Status: Archived - no longer actively developed. Published as a portfolio reference.
Full-stack image-identification app built around a Google Gemini vision pipeline, with a custom evaluation harness benchmarking model configurations across accuracy, token usage, and cost.
The product side identifies consumer goods (firearms, knives, music gear) from a photo and returns specs + market pricing. The engineering side is a multi-tier API service with measured model selection - the README below leads with that work.
Vision model benchmarking. Built a 30-image golden dataset and eval harness comparing Gemini configs across resolution and reasoning levels. Results drove the production model choice:
| Config | Avg Accuracy | Avg Tokens | Notes |
|---|---|---|---|
| Flash Low+Med | 87.8% | 1,160 | Production pick - best accuracy/cost ratio |
| Flash High+Med | 85.6% | 2,032 | More tokens, less consistent |
| Lite Low+Med | 83.3% | 834 | Free tier - ~⅓ the token spend |
Tier-based model routing. Free users hit Flash Lite ($0.0011/request), Pro users hit Flash ($0.0029/request). At $10/mo with 20 searches/day, infra cost is ~$1.74/mo per Pro user.

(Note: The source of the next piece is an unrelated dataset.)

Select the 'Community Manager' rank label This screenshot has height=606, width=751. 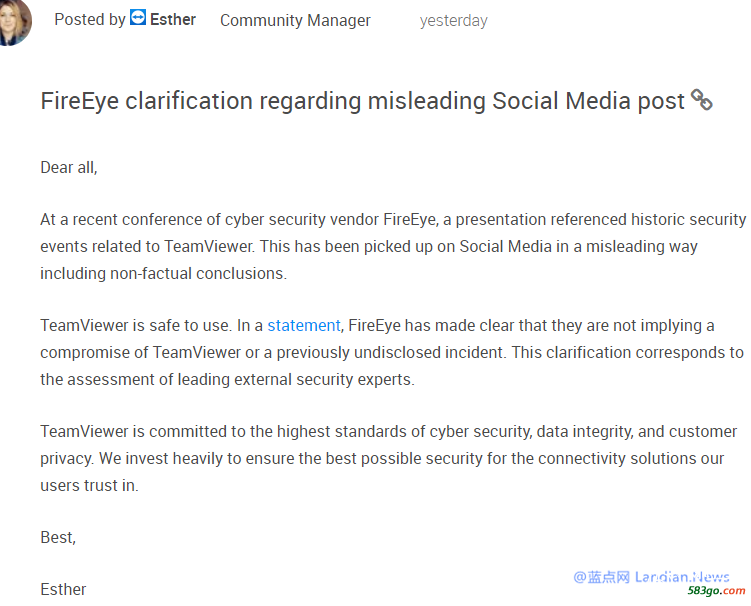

Full-stack ownership. React Native client (Expo), Node/Express API, Postgres, Google OAuth + JWT, tier-based rate limiting, client-side image compression (512px JPEG), search history with thumbnails, eBay/GunBroker pricing integration.
- Backend, eval harness, and web client work end-to-end on a development machine.
- Mobile (iOS/Android native builds) was never completed - Expo dev server only.
- Repo is archived; no support, issues, or PRs.
- User uploads or takes a photo of an item.
- Image is compressed client-side (512px JPEG) and sent to the server.
- Server routes to Gemini Flash (Pro) or Flash Lite (Free) based on user tier.
- Gemini identifies the item - brand, model, specs, confidence score.
- Server queries eBay (and GunBroker, scaffolded) for market pricing.
- Result is cached and stored in search history with a thumbnail.
| Layer | Tech |
|---|---|
| Frontend | React Native + Expo (JavaScript) |
| Backend | Node.js + Express |
| Database | PostgreSQL (Docker locally) |
| Auth | Google OAuth via Expo Auth Session, JWT |
| Vision AI | Google Gemini 3 Flash / 3.1 Flash Lite |
| Pricing | eBay API, GunBroker API |
| Payments | Stripe (scaffolded, incomplete) |
- Firearms - Pistol, Rifle, Shotgun, Revolver
- Knives - Folding, Fixed Blade, Hunting, Tactical, Collectible
- Music Gear - Pedal, Guitar, Bass, Amp, Keyboard, Drum Kit, Microphone
- Other
GearScan/
├── client/ # React Native Expo app
│ ├── app/ # Screens (search, history, account)
│ ├── context/ # Auth state (JWT + user)
│ ├── hooks/ # Google OAuth
│ └── services/ # API client
├── server/
│ ├── src/
│ │ ├── controllers/ # Search endpoint logic
│ │ ├── db/ # pg pool + SQL migrations
│ │ ├── middleware/ # JWT auth, tier-based rate limiting
│ │ ├── routes/ # auth, search, user
│ │ └── services/ # Gemini, eBay, GunBroker integrations
│ └── docker-compose.yml # PostgreSQL container
└── GoldenDataset/ # Evaluation harness
├── labels.json # Dataset schema
├── results/ # Benchmark output
└── gemini.py # Model evaluation script
Note: The dataset images themselves are not committed (copyright + size). The harness, schema, and result summaries are.
Prerequisites: Node.js 18+, Docker, Google Cloud account (Gemini API key), Google OAuth credentials.
# Database
docker compose -f server/docker-compose.yml up -d
# Server
cd server && npm install
# Create server/.env (see .env.example)
npm run dev
# Client
cd client && npm install
# Create client/.env (see .env.example)
npx expo start --clear
# Run benchmark
cd GoldenDataset && python gemini.pyMIT - see LICENSE.